Inspired to upgrade your personal brand? Get started!

Actually implementing your personal brand is the place where many of us get stuck in “paralysis by analysis.” The beauty of the digital world—however—is that you can do this incrementally. Best of all, getting started is easy.

  1. Sit down with a piece of paper and write down some ideas.
  2. Test drive the ones you like.

The thing about personal branding is that it doesn’t have to stay static. You can shift it over time.

And the best part? If you try something you decide you don’t like, changing it is only a click away.

So what's the point of all of this? Why do we need to shape our personal brand? 

Because if you don't.  Someone else will do it for you. You are at the mercy of the search engines.

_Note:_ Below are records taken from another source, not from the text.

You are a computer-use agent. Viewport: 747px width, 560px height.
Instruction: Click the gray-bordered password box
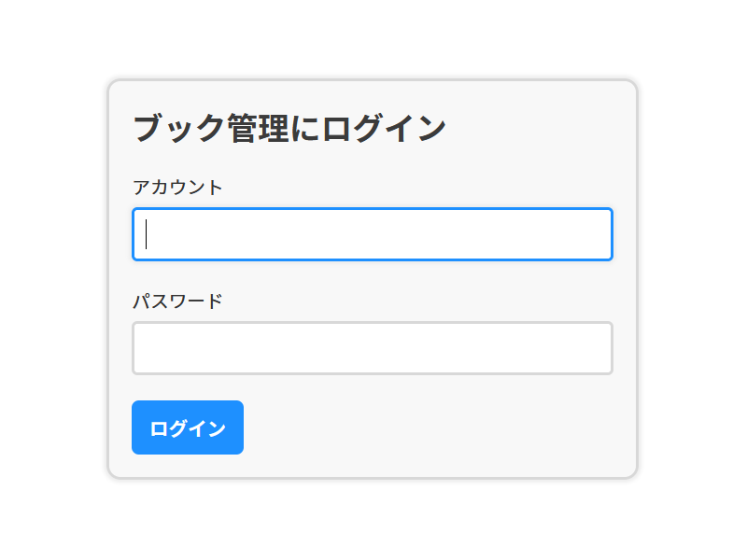coord(372,348)
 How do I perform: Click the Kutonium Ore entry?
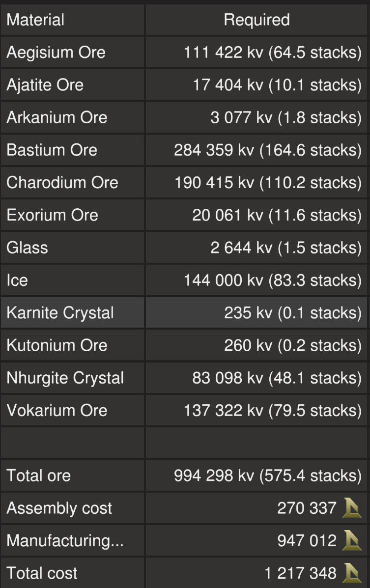pos(57,345)
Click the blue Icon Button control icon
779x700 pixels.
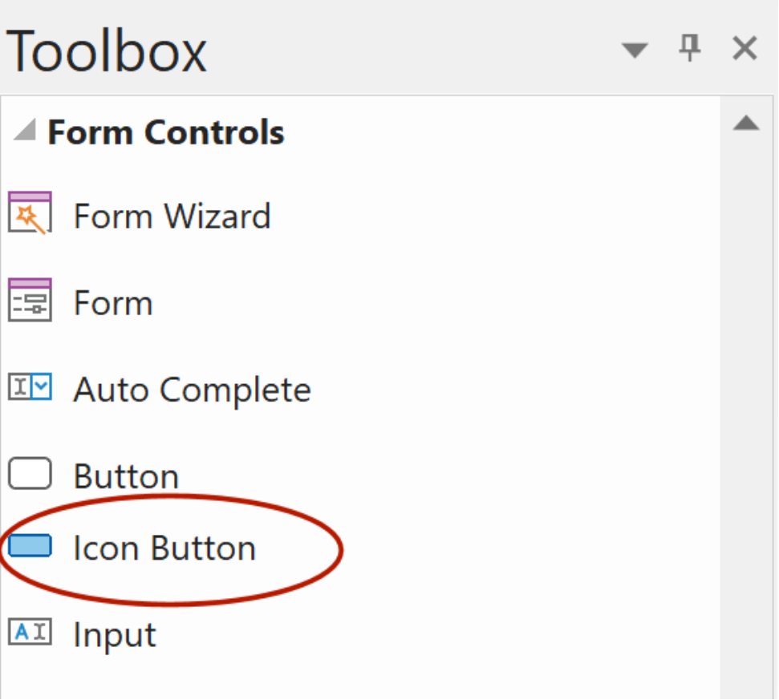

Owning your own image gives you more control over the impressions that people see and consequently, the opportunities that will come to you in your career.

  • Your personal brand can make you attractive to potential employers. 
  • Your personal brand can make you known in an industry. 
  • Your personal brand can make you a better business developer. 
  • Your personal brand can shape how much clients will pay for your services. 

So what are you waiting for? Upgrade your personal brand.